The polyamide material may include suitable additives to enhance
bondability with the desired wires. It is also contemplated that
the nylon may be combined with suitable materials such as bondable
SANTOPRENE to enhance bondability.
[0023] Examples of suitable thermoplastic elastomers include, but
are not limited to, acrylonitrile butadiene (NBR), butadiene
rubber, chlorinated and chloro-sulfonated polyethylene,
chloroprene, ethylene-propylene monomer (EPM) rubber,
ethylene-propylene-diene monomer (EPDM) rubber, epichlorohydrin
(ECO) rubber, polyisobutylene, polyisoprene, polysulfide,
polyurethane, silicone rubber, blends of polyvinyl chloride and
NBR, styrene butadiene (SBR) rubber, ethylene-acrylate copolymer
rubber, and ethylene-vinyl acetate rubber. The thermoplastic
elastomer may include suitable additives to achieve bondability
and/or may be blended with suitable materials including, but not
limited to, bondable SANTOPRENE to achieve bondability.
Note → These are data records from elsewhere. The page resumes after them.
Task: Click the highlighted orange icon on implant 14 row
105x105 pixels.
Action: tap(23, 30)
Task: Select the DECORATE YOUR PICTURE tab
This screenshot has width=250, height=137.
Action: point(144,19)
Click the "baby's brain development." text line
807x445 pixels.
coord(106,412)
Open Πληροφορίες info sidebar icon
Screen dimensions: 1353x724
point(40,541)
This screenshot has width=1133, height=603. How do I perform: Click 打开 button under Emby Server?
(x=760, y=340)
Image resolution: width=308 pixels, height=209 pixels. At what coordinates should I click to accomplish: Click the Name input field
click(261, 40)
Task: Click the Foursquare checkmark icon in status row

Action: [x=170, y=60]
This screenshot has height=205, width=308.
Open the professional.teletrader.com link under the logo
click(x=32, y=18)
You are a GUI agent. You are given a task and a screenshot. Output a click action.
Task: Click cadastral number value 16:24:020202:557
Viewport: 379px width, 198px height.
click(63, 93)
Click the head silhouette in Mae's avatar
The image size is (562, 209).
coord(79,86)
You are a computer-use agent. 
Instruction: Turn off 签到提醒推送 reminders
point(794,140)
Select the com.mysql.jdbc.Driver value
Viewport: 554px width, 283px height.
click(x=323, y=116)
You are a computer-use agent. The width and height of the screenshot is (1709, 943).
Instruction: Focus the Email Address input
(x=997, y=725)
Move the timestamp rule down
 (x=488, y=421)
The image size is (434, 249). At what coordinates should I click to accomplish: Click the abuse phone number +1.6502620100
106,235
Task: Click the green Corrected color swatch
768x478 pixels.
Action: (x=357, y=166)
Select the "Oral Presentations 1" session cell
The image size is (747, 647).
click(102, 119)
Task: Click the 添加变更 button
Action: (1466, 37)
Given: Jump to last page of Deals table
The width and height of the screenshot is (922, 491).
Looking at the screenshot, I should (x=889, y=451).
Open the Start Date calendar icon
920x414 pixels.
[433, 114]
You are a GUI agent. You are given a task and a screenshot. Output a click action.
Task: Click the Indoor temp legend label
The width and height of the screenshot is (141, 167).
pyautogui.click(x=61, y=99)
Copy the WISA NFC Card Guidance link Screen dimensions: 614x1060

[0024] Examples of suitable melt-processible polyolefins include,
but are not limited to homopolymers of ethylene, propylene, and the
like, as well as copolymers of these monomers with, for example,
acrylic monomers and other ethylenically unsaturated monomers such
as vinyl acetate and higher alpha-olefins. Such polymers and
copolymers can be prepared by conventional free radical
polymerization or catalysis of such ethylenically unsaturated
monomers. The degree of crystallinity of the polymer can vary. The
polymer may, for example, be a semi-crystalline high density
polyethylene or may be an elastomeric copolymer of ethylene and
propylene. Carboxyl, anhydride, or imide functionalities may be
incorporated into the polymer by polymerizing or copolymerizing
functional monomers such as acrylic acid or maleic anhydride, or by
modifying the polymer after polymerization, e.g., by grafting, by
oxidation, or by forming ionomers. Examples include acid modified
ethylene acrylate copolymers, anhydride modified ethylene vinyl
acetate copolymers, anhydride modified polyethylene polymers, and
anhydride modified polypropylene polymers. Such polymers and
copolymers generally are commercially available. The polyolefin may
include suitable additives to enhance bondability and/or may be
combined with other materials including but not limited to bondable
SANTOPRENE.
[0025] Other materials that can be employed include, but are not
limited to, polyimides, polyurethanes, polyolefins, polystyrenes,
polyesters, polycarbonates, polyketones, polyureas, polyacrylates,
and polymethacrylates. Useful polyacrylates and polymethacrylates
include polymers of acrylic acid, methyl acrylate, ethyl acrylate,
acrylamide, methacrylic acid, methyl methacrylate, ethyl
methacrylate, and the like.
[0026] The aforementioned polymers may also include one or more
additives. Examples of useful additives in clued but are not
limited to pigments, plasiticizers, tackifiers, fillers,
electronically conductive materials, electrically insulating
materials, stabilizers, antioxidants, lubricants, processing aids,
impact modifiers, viscosity modifiers and combinations thereof.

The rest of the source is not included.